FIVE Edinburgh wins in the last six derbies may suggest Glasgow Warriors have been playing into their neighbours’ hands but it is not going to force an immediate change of approach from the hosts at Scotstoun tomorrow.

Over the past few years the men from the capital have got a whole troop of monkeys off their backs. A first victory in the 1872 Challenge Cup for six years followed by back-to-back wins in the same season for the first time since the trophy was rebranded a decade ago and then, the first leg of that double having been achieved at Murrayfield, a first victory in Glasgow for 14 years at the end of last season.

Glasgow have generally been considered to have the stronger squad throughout that period, but have a squad designed to play a high-tempo game; whereas the Edinburgh pack, in particular, is better designed for an old-fashioned battle.

Yet as he anticipated tomorrow’s derby clash, Rob Harley admitted: “I don’t know if you can take the passion out of it – I don’t think you’d want to. It is just a necessary part of it.”

Naturally, the 27-year-old flanker believes he and his team-mates can channel their aggression more effectively than they have managed in the majority of recent derbies, not least last weekend’s embarrassing defeat at the hands of their rivals who played with only 14 men for all bar the first five minutes.

“It’s just directing it into the right areas and hopefully being the right side of aggressive and hopefully being deadly when you have the ball and not getting over-excited by it and making mistakes,” he said.

If that comes across as a slightly naive approach, there was a real danger of Harley compounding that impression with a simplistic-sounding analysis of Glasgow’s problem area at times this season.

“A mauling game is more down to the number of lineouts you have so that would purely be on how often the ball goes into touch,” he observed. “Edinburgh are obviously very good in the lineout but you are always going to have lineouts in a game and that is one of their main strengths. Any game they play against any opposition they are going to go to their maul.”

It’s good for us because we get a chance to come back and play against it again and hopefully right some of the wrongs.”

That may be so, but the number of lineouts also tends to be governed by opportunities teams have to kick penalties to touch, which in turn is down to the amount of pressure they generate on opponents at breakdowns. There is, then, an apparent danger that the pain of losing as they did leads to identifying the wrong things to right.

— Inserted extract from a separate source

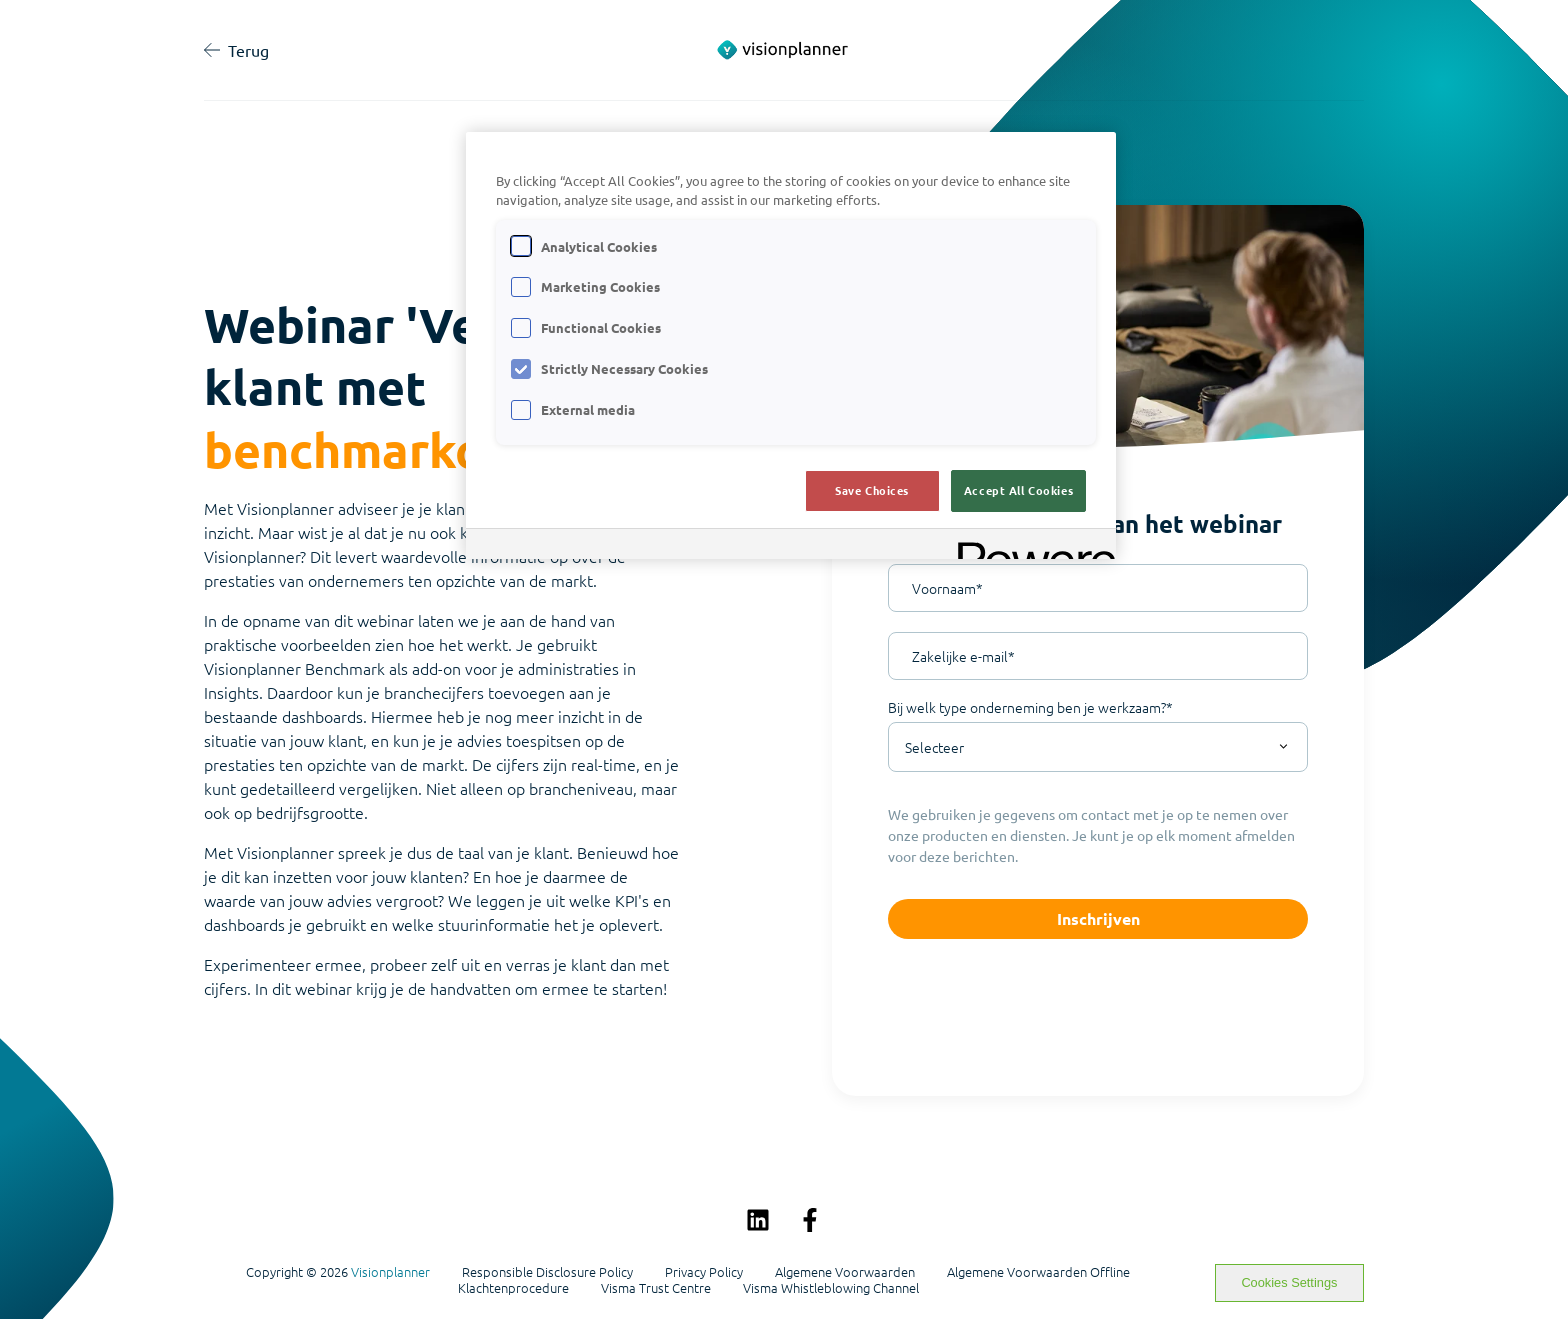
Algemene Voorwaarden (845, 1272)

“It was tough to take,” said Harley. “That’s why we are trying to take the lessons from it. When you win you should try and take the lessons but it’s easier to take the lessons when you lose. With a loss there is a lot to look at and improve on and that’s the positive, that we get a chance to play the same team and hopefully improve.” Fair play to Edinburgh, they played really well. Playing with a man down is one of the hardest things you can do in the game and they played really well, given that challenge.

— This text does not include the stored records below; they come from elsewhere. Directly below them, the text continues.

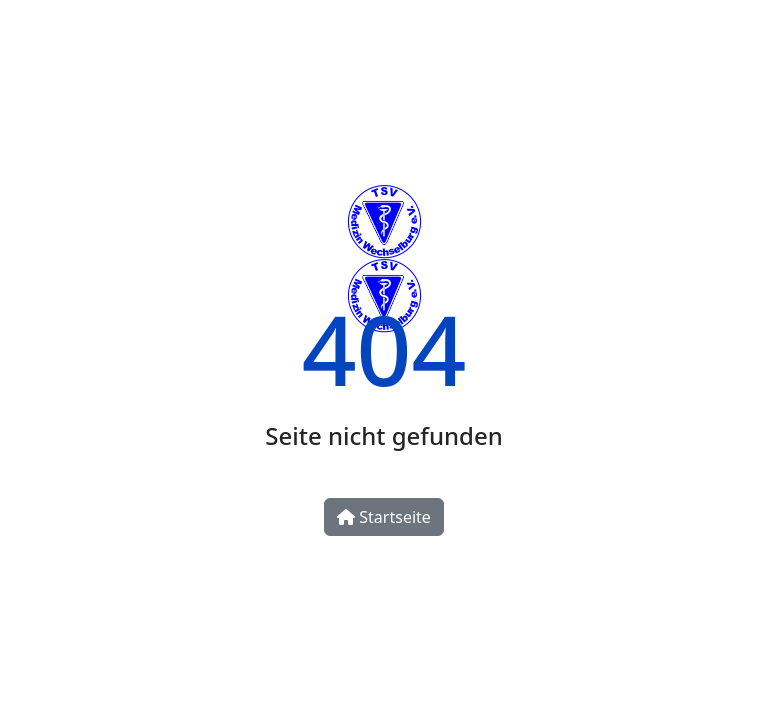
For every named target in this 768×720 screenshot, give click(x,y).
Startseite (384, 517)
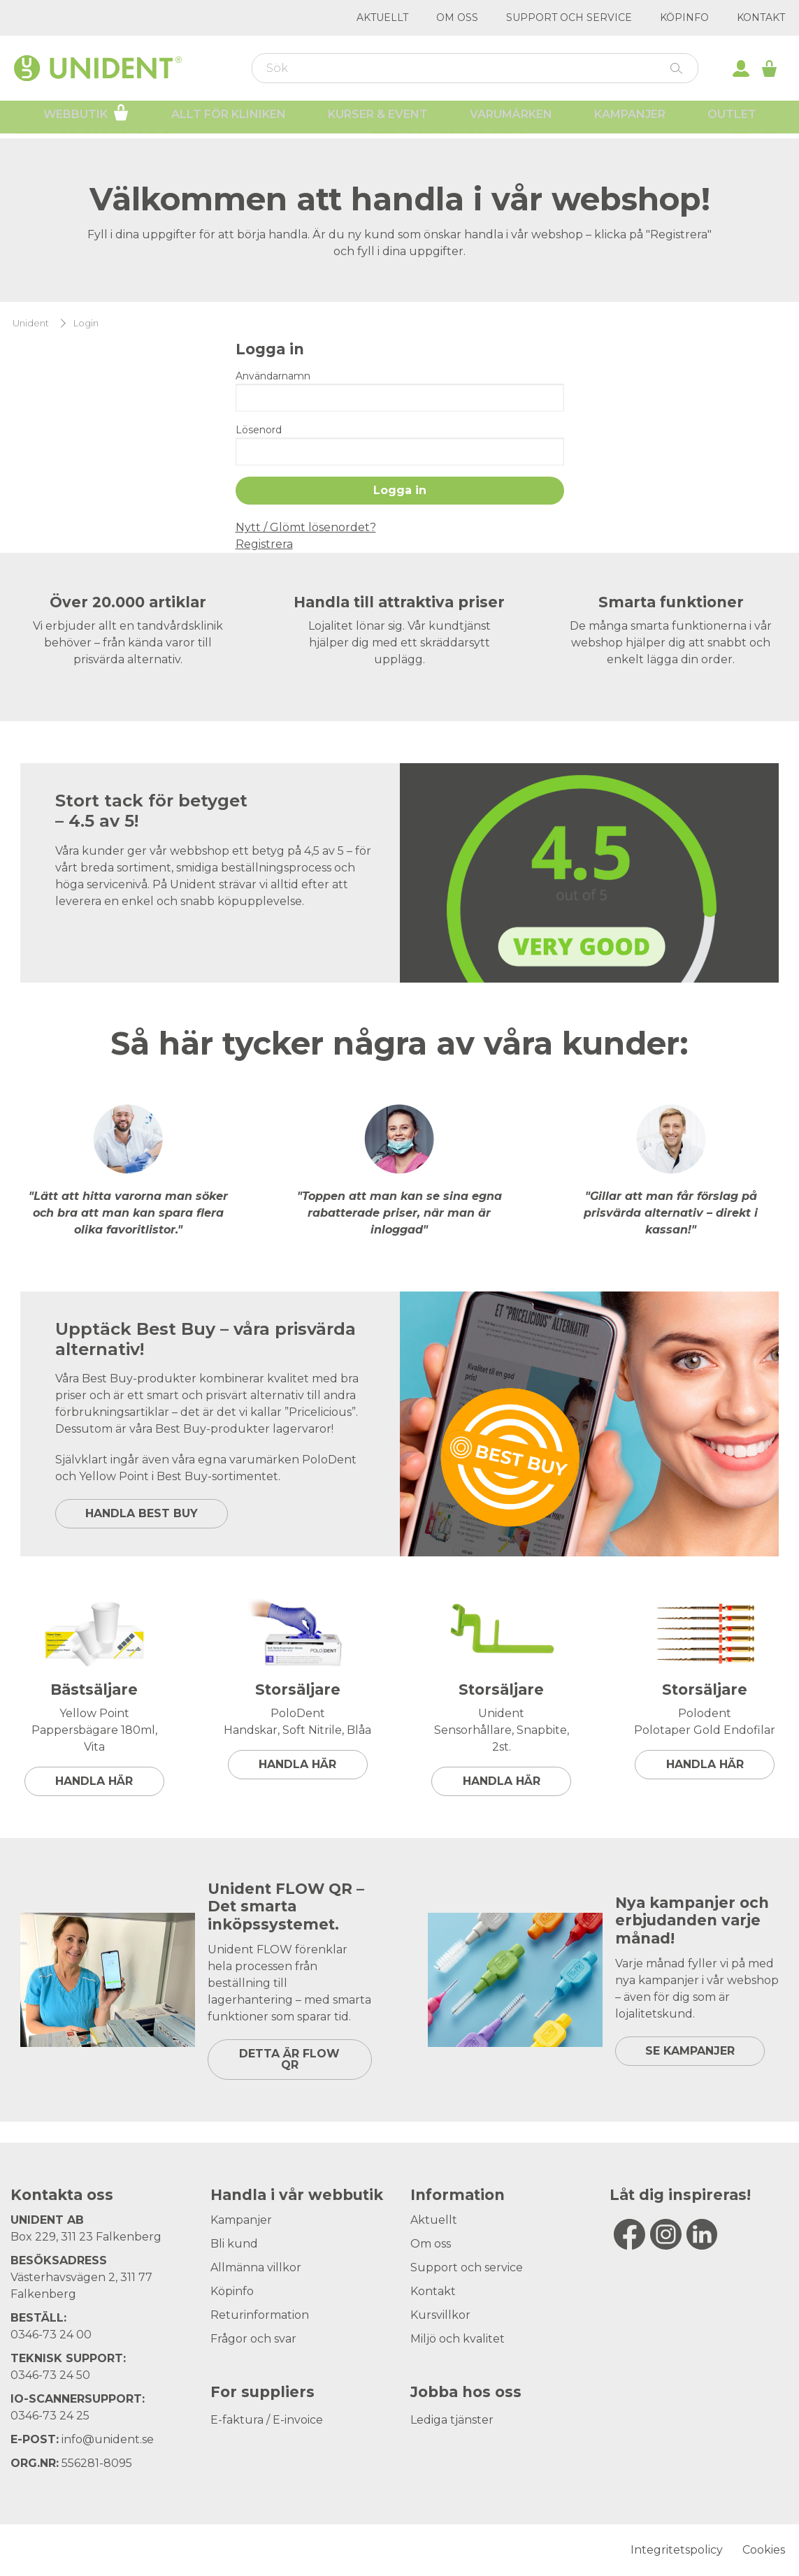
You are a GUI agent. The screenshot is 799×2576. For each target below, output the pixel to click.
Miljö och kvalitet (457, 2338)
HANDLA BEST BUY (141, 1513)
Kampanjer (629, 119)
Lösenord (259, 430)
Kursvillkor (440, 2315)
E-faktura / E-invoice (266, 2419)
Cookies (763, 2549)
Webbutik (86, 117)
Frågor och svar (253, 2338)
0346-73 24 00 (51, 2334)
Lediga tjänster (452, 2419)
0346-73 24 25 (49, 2415)
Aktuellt (382, 17)
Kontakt (761, 17)
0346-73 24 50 (50, 2375)
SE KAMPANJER (690, 2050)
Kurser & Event (378, 119)
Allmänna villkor (255, 2267)
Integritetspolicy (677, 2549)
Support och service (569, 17)
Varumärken (511, 119)
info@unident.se (108, 2439)
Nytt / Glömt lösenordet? (306, 527)
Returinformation (259, 2315)
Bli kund (234, 2243)
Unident (31, 323)
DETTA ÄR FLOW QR (289, 2059)
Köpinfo (684, 17)
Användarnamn (273, 376)
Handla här (94, 1781)
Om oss (457, 17)
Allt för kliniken (228, 119)
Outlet (731, 119)
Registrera (264, 544)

“So, if we look at that we can try and take some of those qualities, the determination that they showed, the physicality when they played a man down for the entire game and try and instil that into our game.”

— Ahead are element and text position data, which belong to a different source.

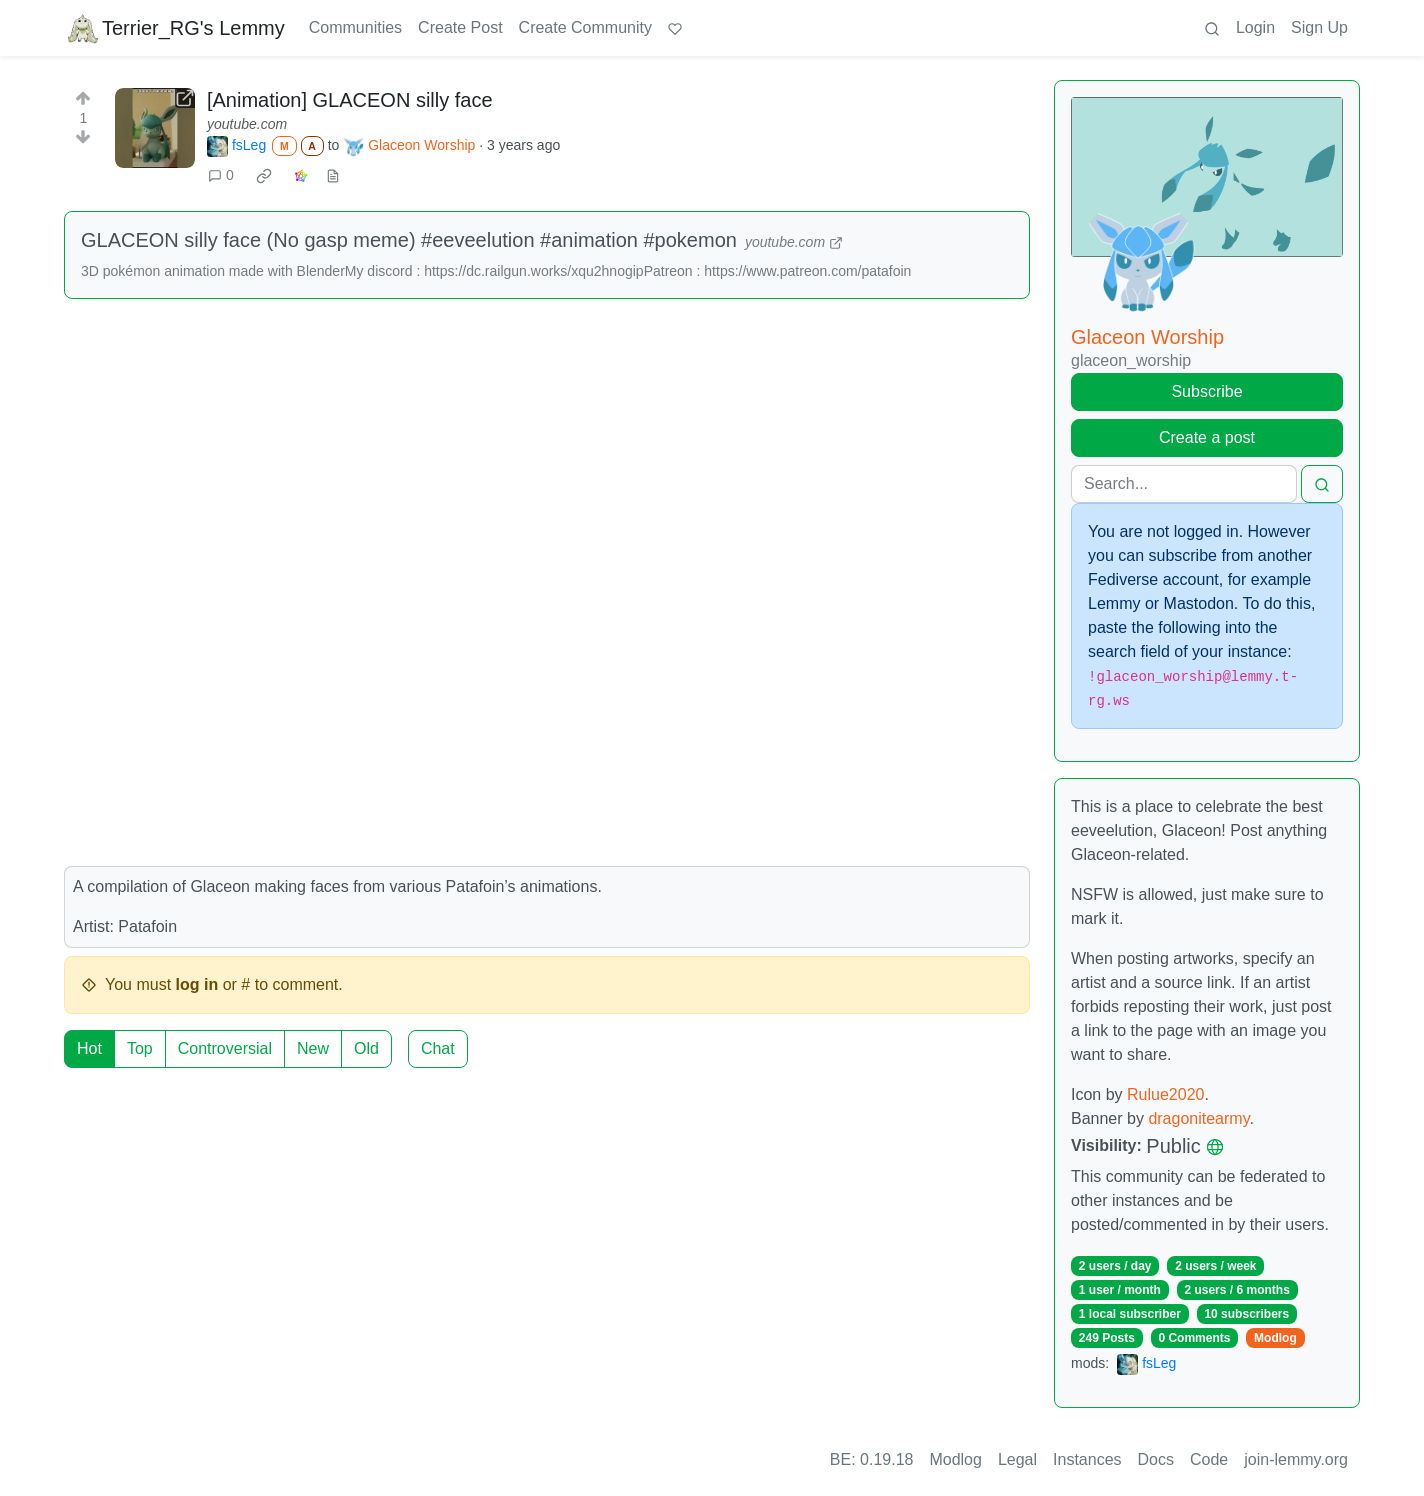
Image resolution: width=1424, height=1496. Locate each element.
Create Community (585, 27)
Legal (1017, 1459)
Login (1255, 27)
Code (1209, 1459)
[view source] (333, 175)
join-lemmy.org (1296, 1459)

In fairness there is an awareness they cannot allow Edinburgh the upper hand in the combat zones as they have been doing. “They have great players at the breakdown and we have to be good at adapting to that,” Harley said.

“If ball is slow how do we get quick ball? Where do we play? It is about playing our game and what is on,” said Harley.

All of which means moving the ball fluently, recycling quickly and seeking to generate a fast pace of play, but he admitted that knowing this does not in itself mean having learned anything new.

“We look to do that against every team. That comes from getting quick ball, from being connected in defence and getting up fast. That is usual for us,” he said. “We have looked at what we did. We are just going to do it better.”